____ Input data

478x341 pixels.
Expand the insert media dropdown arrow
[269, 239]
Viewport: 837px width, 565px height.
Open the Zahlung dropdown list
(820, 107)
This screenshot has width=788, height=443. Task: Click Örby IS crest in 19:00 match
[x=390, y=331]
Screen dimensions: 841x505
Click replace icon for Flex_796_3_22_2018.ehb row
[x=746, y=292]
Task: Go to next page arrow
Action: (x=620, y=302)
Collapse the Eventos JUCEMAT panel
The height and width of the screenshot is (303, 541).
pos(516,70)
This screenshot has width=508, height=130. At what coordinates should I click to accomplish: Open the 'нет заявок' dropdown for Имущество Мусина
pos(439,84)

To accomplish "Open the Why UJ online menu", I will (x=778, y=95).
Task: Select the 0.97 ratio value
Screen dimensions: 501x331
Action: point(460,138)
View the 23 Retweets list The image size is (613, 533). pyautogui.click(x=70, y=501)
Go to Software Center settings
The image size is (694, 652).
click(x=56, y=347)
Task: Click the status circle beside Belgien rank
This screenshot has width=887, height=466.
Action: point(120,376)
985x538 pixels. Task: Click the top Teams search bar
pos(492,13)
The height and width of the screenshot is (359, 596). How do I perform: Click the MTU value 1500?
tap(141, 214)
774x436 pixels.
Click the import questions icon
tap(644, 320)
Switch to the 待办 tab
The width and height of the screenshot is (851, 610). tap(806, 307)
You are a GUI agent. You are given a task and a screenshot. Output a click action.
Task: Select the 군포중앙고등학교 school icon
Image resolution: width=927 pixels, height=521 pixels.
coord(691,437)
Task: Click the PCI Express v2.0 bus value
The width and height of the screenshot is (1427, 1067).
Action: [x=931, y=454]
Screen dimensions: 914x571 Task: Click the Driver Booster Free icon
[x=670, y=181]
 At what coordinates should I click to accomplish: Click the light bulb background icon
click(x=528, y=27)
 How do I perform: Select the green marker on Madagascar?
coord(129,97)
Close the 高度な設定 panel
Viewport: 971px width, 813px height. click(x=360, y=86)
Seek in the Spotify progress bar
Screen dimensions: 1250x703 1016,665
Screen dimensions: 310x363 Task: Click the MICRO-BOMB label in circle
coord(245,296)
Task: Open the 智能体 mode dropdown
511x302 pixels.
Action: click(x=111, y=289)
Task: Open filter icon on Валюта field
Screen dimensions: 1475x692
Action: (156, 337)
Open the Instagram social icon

________

Every record, copied exactly, is the expected answer.

**Exercise solution**
478x341 pixels.
Expand the insert media dropdown arrow
[269, 239]
Viewport: 837px width, 565px height.
Open the Zahlung dropdown list
(820, 107)
This screenshot has width=788, height=443. Task: Click Örby IS crest in 19:00 match
[x=390, y=331]
Screen dimensions: 841x505
Click replace icon for Flex_796_3_22_2018.ehb row
[x=746, y=292]
Task: Go to next page arrow
Action: (x=620, y=302)
Collapse the Eventos JUCEMAT panel
The height and width of the screenshot is (303, 541).
pos(516,70)
This screenshot has width=508, height=130. At what coordinates should I click to accomplish: Open the 'нет заявок' dropdown for Имущество Мусина
pos(439,84)

To accomplish "Open the Why UJ online menu", I will (x=778, y=95).
Task: Select the 0.97 ratio value
Screen dimensions: 501x331
Action: point(460,138)
View the 23 Retweets list The image size is (613, 533). pyautogui.click(x=70, y=501)
Go to Software Center settings
The image size is (694, 652).
click(x=56, y=347)
Task: Click the status circle beside Belgien rank
This screenshot has width=887, height=466.
Action: point(120,376)
985x538 pixels. Task: Click the top Teams search bar
pos(492,13)
The height and width of the screenshot is (359, 596). How do I perform: Click the MTU value 1500?
tap(141, 214)
774x436 pixels.
Click the import questions icon
tap(644, 320)
Switch to the 待办 tab
The width and height of the screenshot is (851, 610). tap(806, 307)
You are a GUI agent. You are given a task and a screenshot. Output a click action.
Task: Select the 군포중앙고등학교 school icon
Image resolution: width=927 pixels, height=521 pixels.
coord(691,437)
Task: Click the PCI Express v2.0 bus value
The width and height of the screenshot is (1427, 1067).
Action: [x=931, y=454]
Screen dimensions: 914x571 Task: Click the Driver Booster Free icon
[x=670, y=181]
 At what coordinates should I click to accomplish: Click the light bulb background icon
click(x=528, y=27)
 How do I perform: Select the green marker on Madagascar?
coord(129,97)
Close the 高度な設定 panel
Viewport: 971px width, 813px height. click(x=360, y=86)
Seek in the Spotify progress bar
Screen dimensions: 1250x703 1016,665
Screen dimensions: 310x363 Task: Click the MICRO-BOMB label in circle
coord(245,296)
Task: Open the 智能体 mode dropdown
511x302 pixels.
Action: click(x=111, y=289)
Task: Open filter icon on Валюта field
Screen dimensions: 1475x692
Action: (156, 337)
Open the Instagram social icon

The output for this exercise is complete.